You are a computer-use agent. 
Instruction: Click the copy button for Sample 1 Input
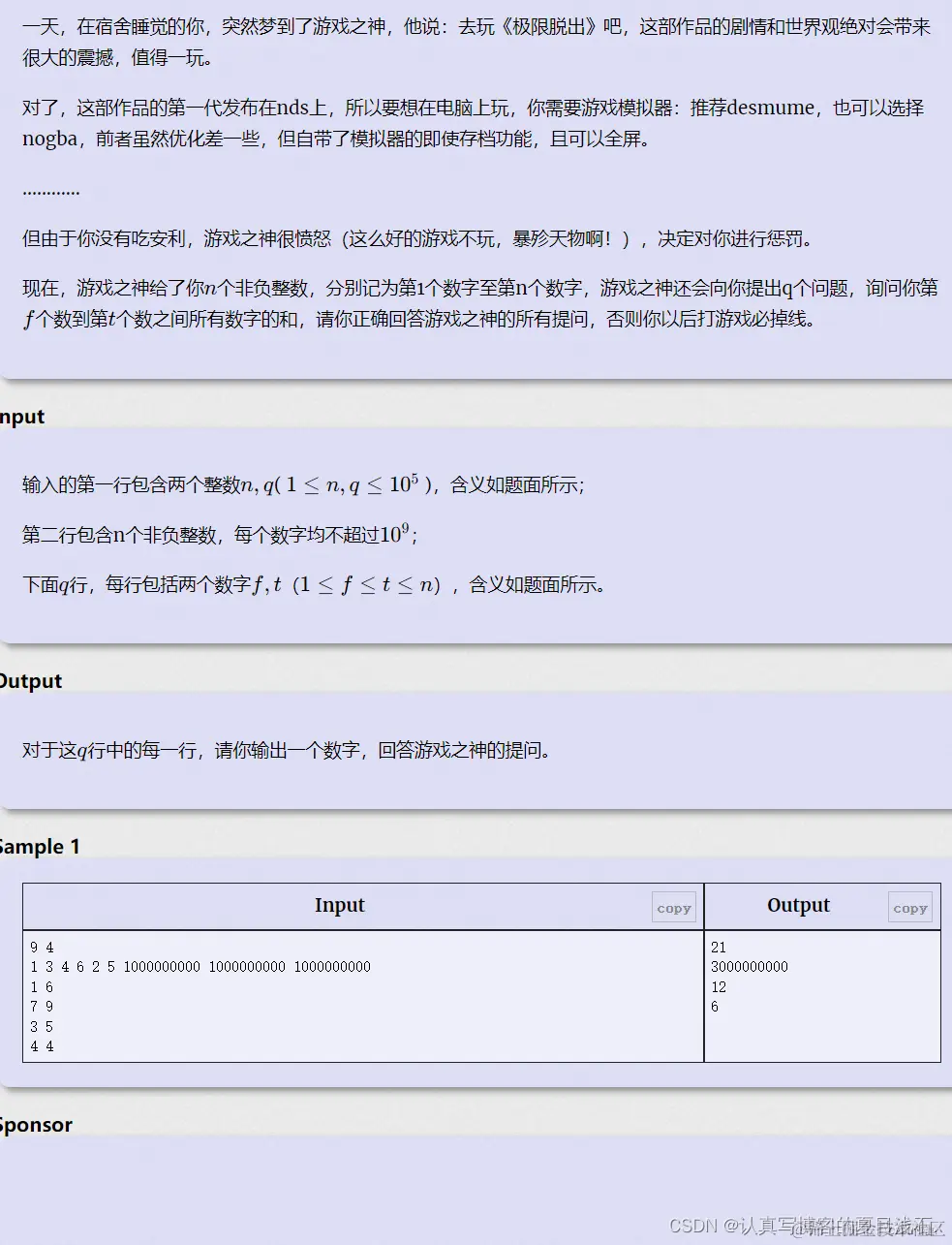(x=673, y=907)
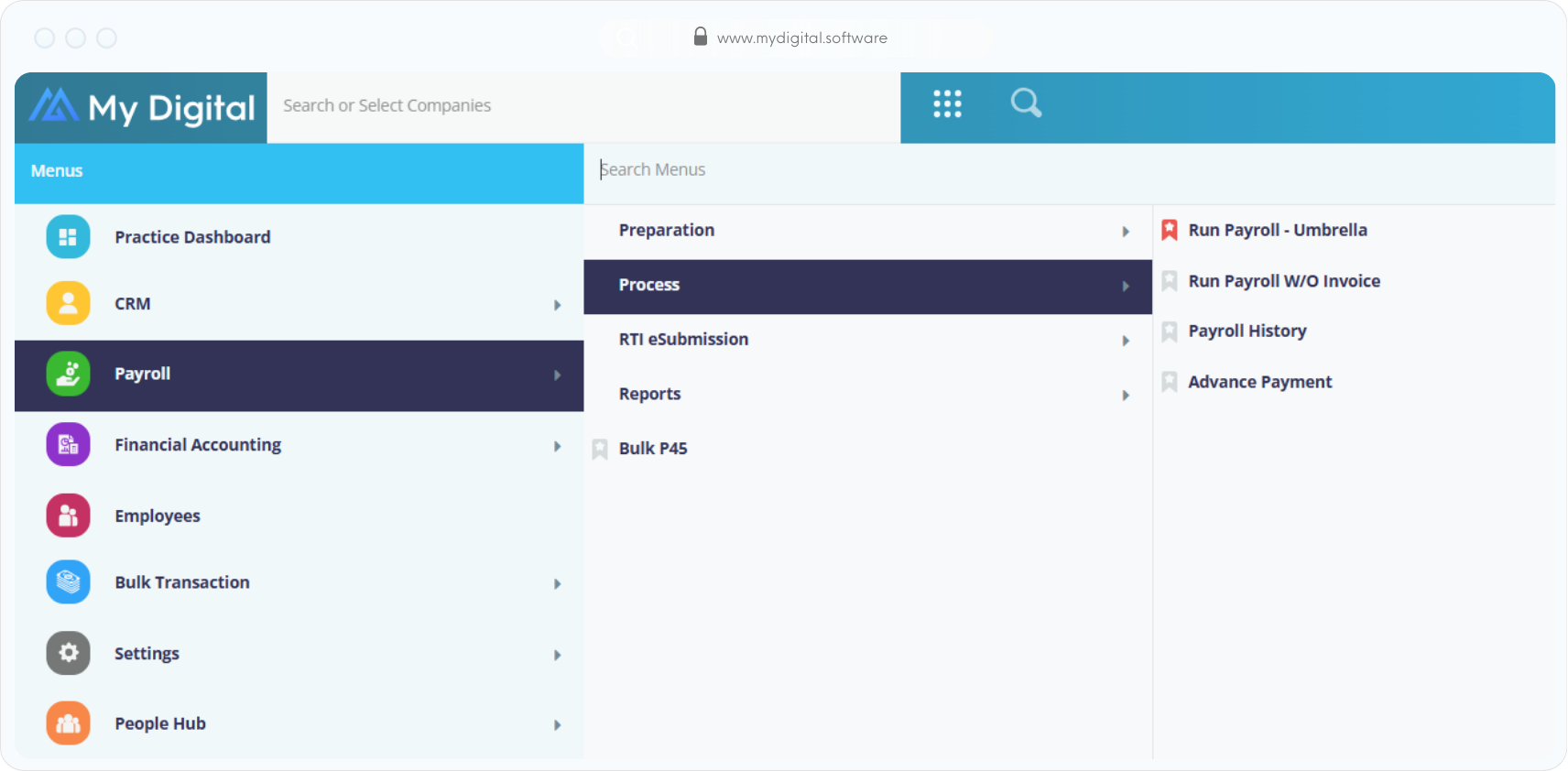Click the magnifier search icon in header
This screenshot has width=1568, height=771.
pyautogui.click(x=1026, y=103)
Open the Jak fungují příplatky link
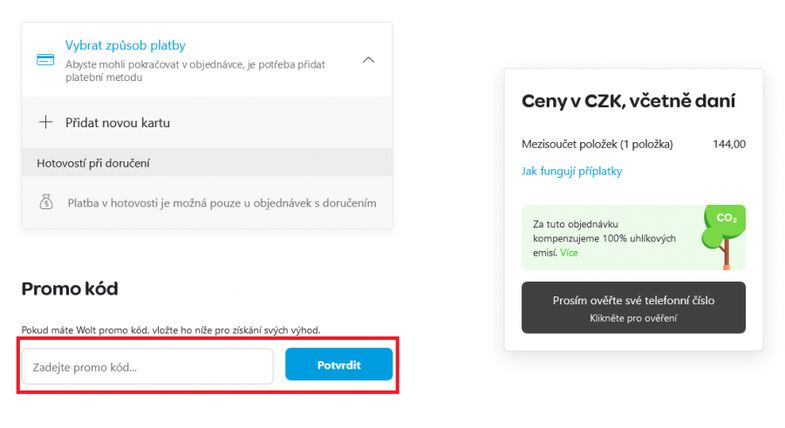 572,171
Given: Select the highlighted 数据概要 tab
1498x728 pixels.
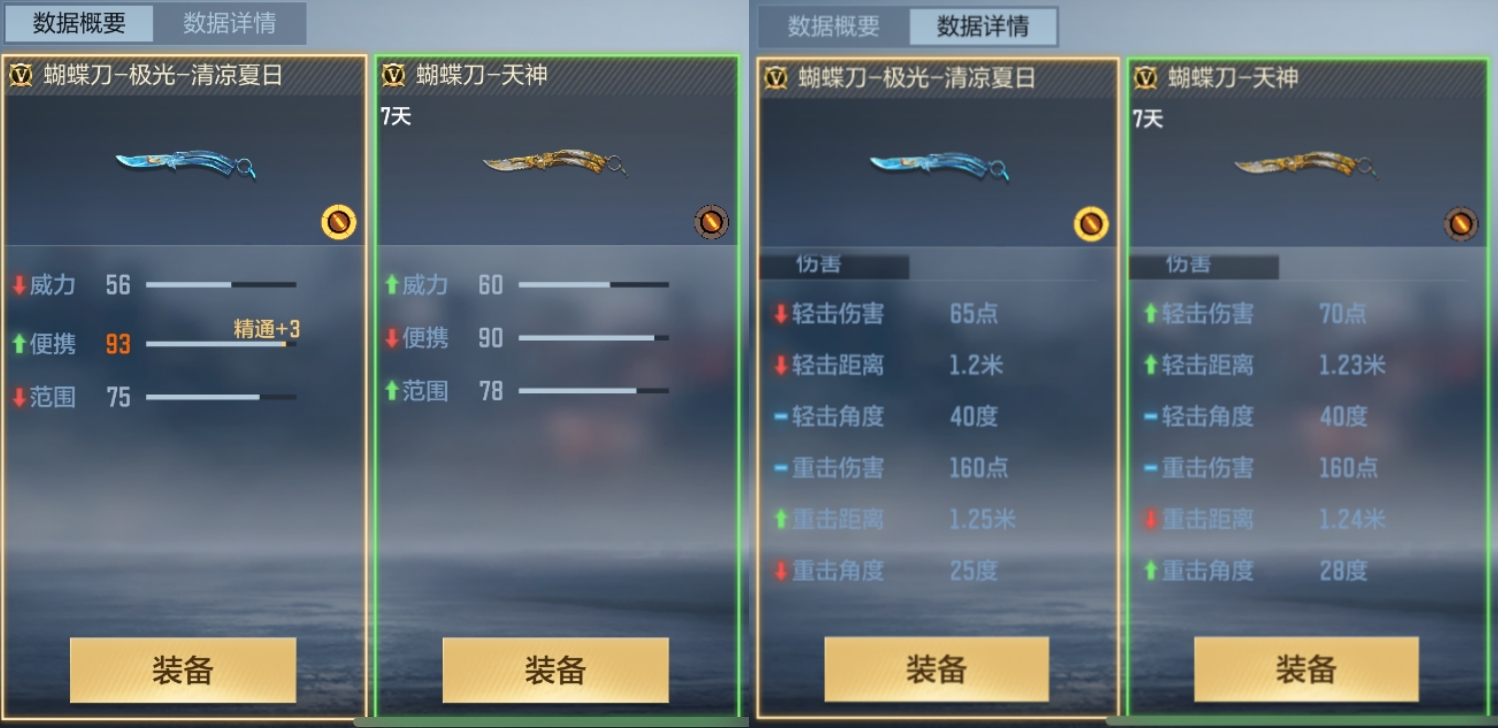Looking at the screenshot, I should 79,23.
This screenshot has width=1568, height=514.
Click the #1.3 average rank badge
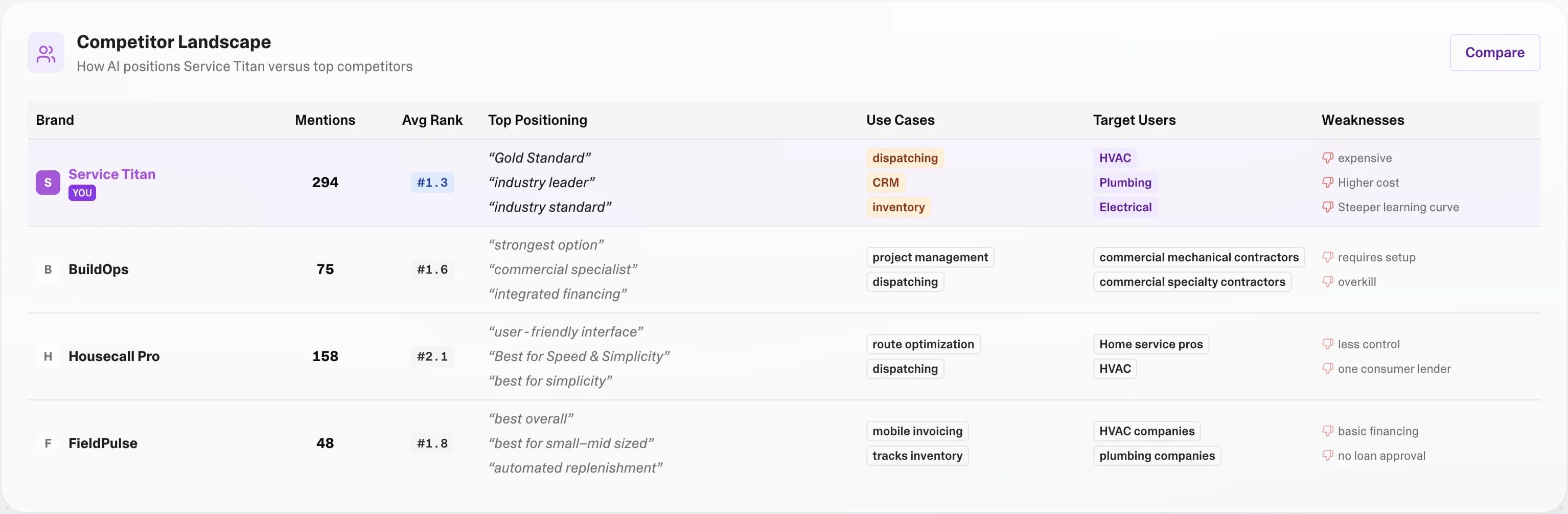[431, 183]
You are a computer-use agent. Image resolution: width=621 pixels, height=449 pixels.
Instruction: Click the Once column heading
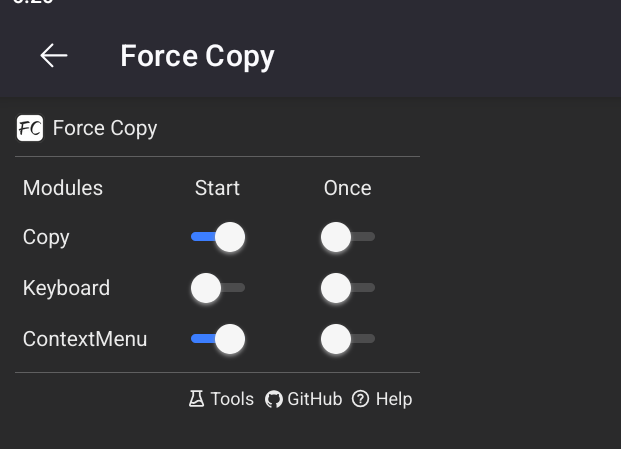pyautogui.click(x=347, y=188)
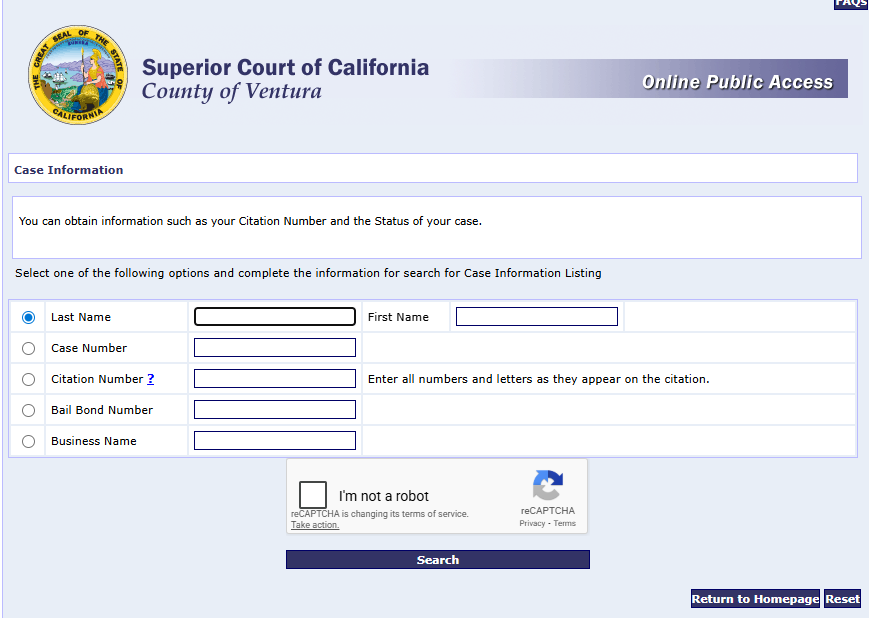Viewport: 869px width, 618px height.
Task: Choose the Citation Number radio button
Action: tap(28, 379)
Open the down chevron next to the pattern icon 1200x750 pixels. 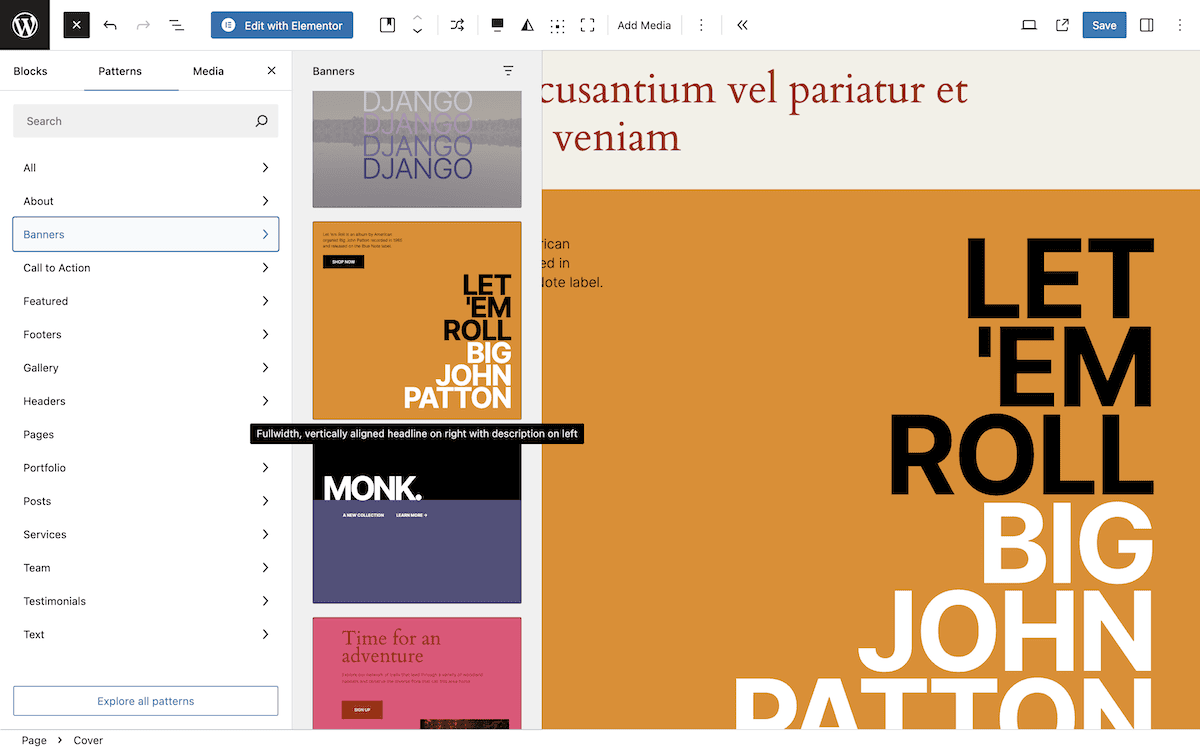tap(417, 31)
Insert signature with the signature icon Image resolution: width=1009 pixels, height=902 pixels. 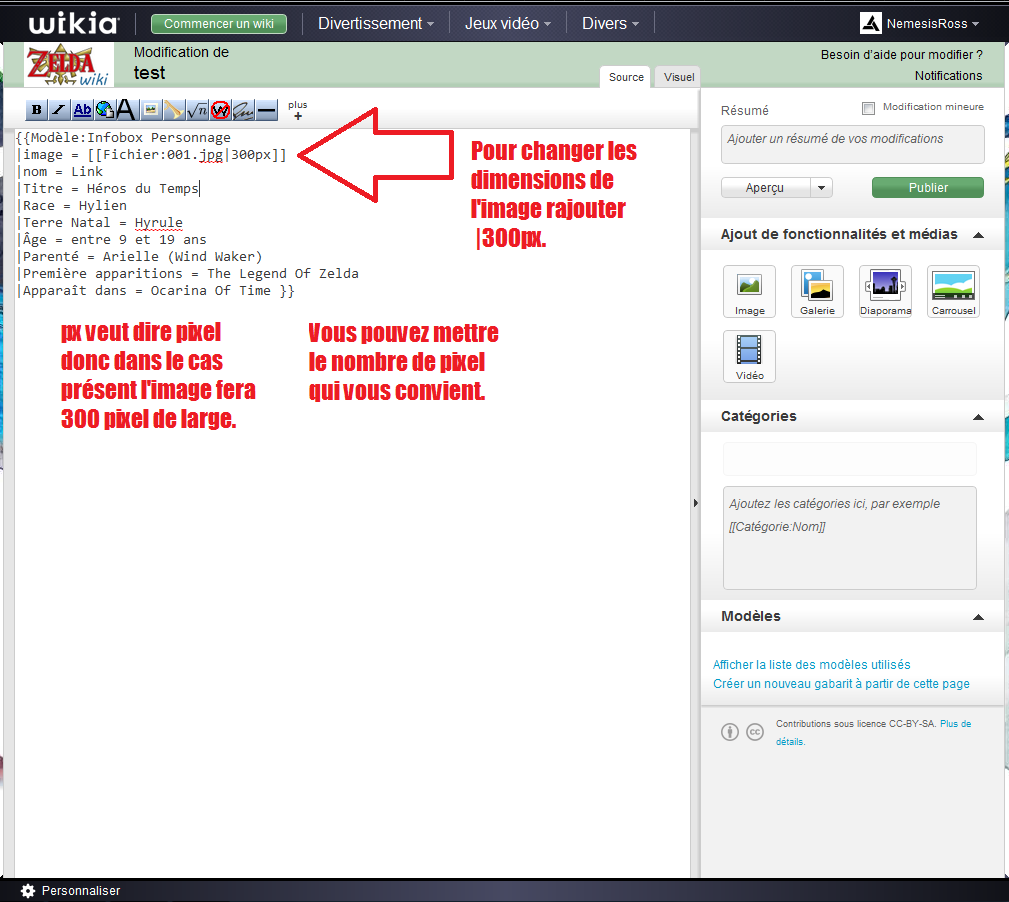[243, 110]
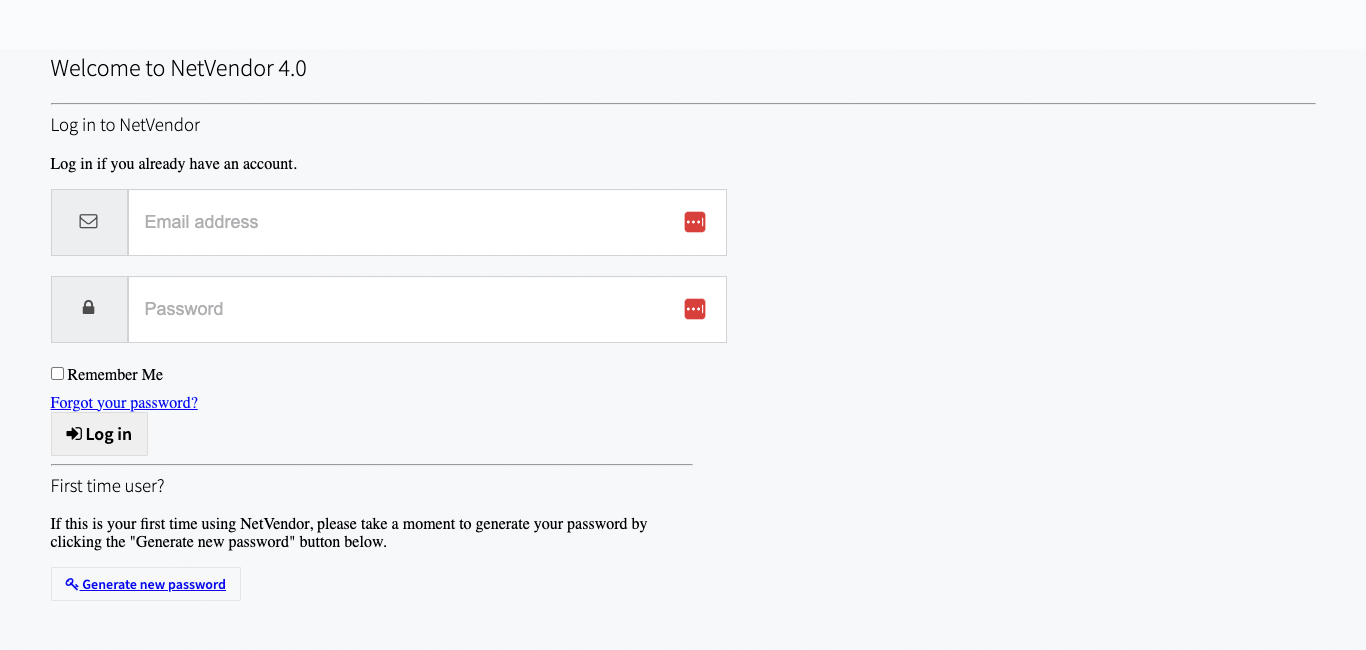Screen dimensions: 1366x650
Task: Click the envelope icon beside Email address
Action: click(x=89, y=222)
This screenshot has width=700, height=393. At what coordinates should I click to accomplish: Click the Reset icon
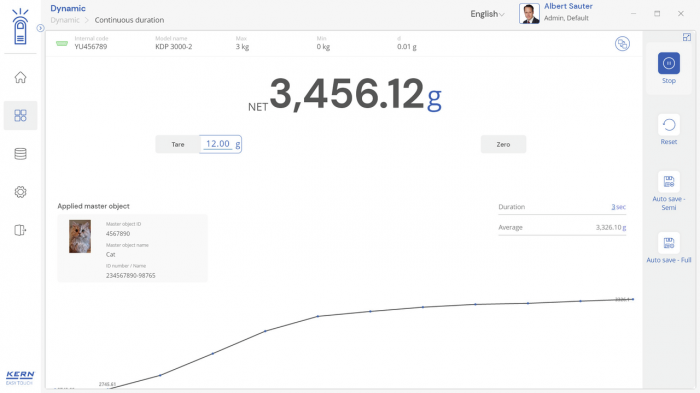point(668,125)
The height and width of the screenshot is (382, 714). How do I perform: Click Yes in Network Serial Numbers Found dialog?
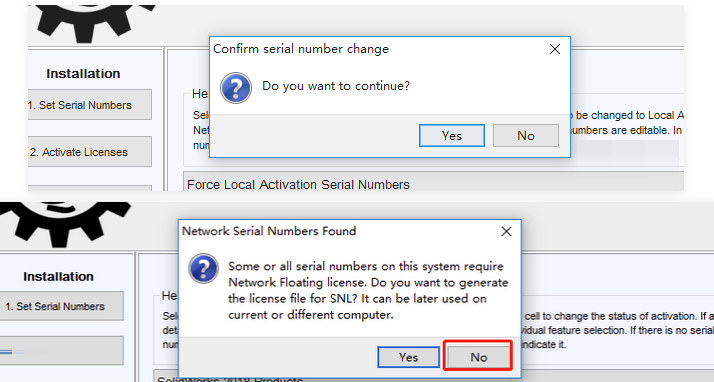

────────────────

Please give only the number of lines above that contain "computer".

Task answer - 2